David Villa Breaking Down Is The Perfect, Saddest End To Spain's Dynasty

CRYING-DAVID-VILLA

I'll admit it: I kind of love Spain. There was a time—weeks ago!—when they were considered the best team in the world, who had multiple, super long periods where they never lost to anyone for any reason and played a brand of soccer that wasn't just the best but was the culmination of all the best thinking about the game.

But in this tournament, they were exposed, first by the Netherlands, and then Chile. By today's Australia match, they'd already been eliminated from the knockout stages of the World Cup, and had nothing to play for.

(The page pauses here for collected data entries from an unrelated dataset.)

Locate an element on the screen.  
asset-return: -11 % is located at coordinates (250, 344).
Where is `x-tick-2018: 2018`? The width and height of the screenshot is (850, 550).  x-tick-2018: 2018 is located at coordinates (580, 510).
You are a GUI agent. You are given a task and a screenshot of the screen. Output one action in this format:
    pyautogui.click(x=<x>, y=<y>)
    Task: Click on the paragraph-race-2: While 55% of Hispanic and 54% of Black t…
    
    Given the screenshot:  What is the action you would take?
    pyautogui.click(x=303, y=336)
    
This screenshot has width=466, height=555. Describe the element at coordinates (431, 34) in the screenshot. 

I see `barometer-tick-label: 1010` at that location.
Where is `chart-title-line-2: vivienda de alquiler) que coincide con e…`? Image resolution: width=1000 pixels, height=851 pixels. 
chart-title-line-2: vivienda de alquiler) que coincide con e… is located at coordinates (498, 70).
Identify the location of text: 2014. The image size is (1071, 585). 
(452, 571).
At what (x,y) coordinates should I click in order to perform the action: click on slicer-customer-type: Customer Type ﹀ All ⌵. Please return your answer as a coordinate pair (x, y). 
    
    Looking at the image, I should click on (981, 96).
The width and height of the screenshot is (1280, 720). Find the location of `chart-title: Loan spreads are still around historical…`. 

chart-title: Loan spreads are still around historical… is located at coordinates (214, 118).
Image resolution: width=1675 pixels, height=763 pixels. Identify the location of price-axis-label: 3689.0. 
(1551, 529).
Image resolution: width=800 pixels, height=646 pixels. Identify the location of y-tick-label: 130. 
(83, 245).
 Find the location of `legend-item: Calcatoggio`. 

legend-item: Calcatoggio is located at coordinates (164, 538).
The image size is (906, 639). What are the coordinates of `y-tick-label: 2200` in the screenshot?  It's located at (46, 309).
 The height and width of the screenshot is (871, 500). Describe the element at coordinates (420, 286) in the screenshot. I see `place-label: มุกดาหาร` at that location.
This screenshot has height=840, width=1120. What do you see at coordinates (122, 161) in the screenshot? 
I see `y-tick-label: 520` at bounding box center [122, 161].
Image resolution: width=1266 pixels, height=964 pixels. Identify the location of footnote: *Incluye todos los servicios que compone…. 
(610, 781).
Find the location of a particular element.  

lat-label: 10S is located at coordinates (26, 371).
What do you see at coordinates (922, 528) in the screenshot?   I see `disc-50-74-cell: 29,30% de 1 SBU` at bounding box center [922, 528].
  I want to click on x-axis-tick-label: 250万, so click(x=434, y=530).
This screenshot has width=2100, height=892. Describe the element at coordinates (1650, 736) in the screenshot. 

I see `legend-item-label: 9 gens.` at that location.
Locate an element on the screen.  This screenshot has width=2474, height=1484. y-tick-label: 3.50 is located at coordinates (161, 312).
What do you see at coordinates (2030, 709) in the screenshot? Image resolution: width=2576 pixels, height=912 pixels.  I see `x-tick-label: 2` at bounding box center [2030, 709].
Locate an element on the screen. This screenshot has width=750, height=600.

Their performance against Australia, however, was a bit of a throwback to a happier time, when they passed around and through lesser teams at will, and in the 36th minute, they broke through with their first of three goals after David Villa backheeled a cross into the goal for the lead. This is when the feels started, when after scoring a meaningless goal against a bad team in a friendly, Villa kissed the Spanish crest on his jersey over and over again, bidding farewell to the country he's represented and done so much for.

In the 55th, he was subbed off. David Villa is a world-beater and a legend, and he's scored more goals than any other Spanish player. There was a brief time when he was the best, most coldly clinical striker in the world, and there was a time, early on in Spain's dominance, before tiki-taka had become fully realized, where it felt and looked like he had the entire squad on his back and was scoring over and over again, match after match, and rewriting the course of the sport himself.

One could argue that if things like "deserved" existed in sports, than David Villa deserved a better sendoff than this. And you could see all these emotions crash down on the striker as he left the pitch in a Spain jersey for the last time, sat down on the bench, and wept.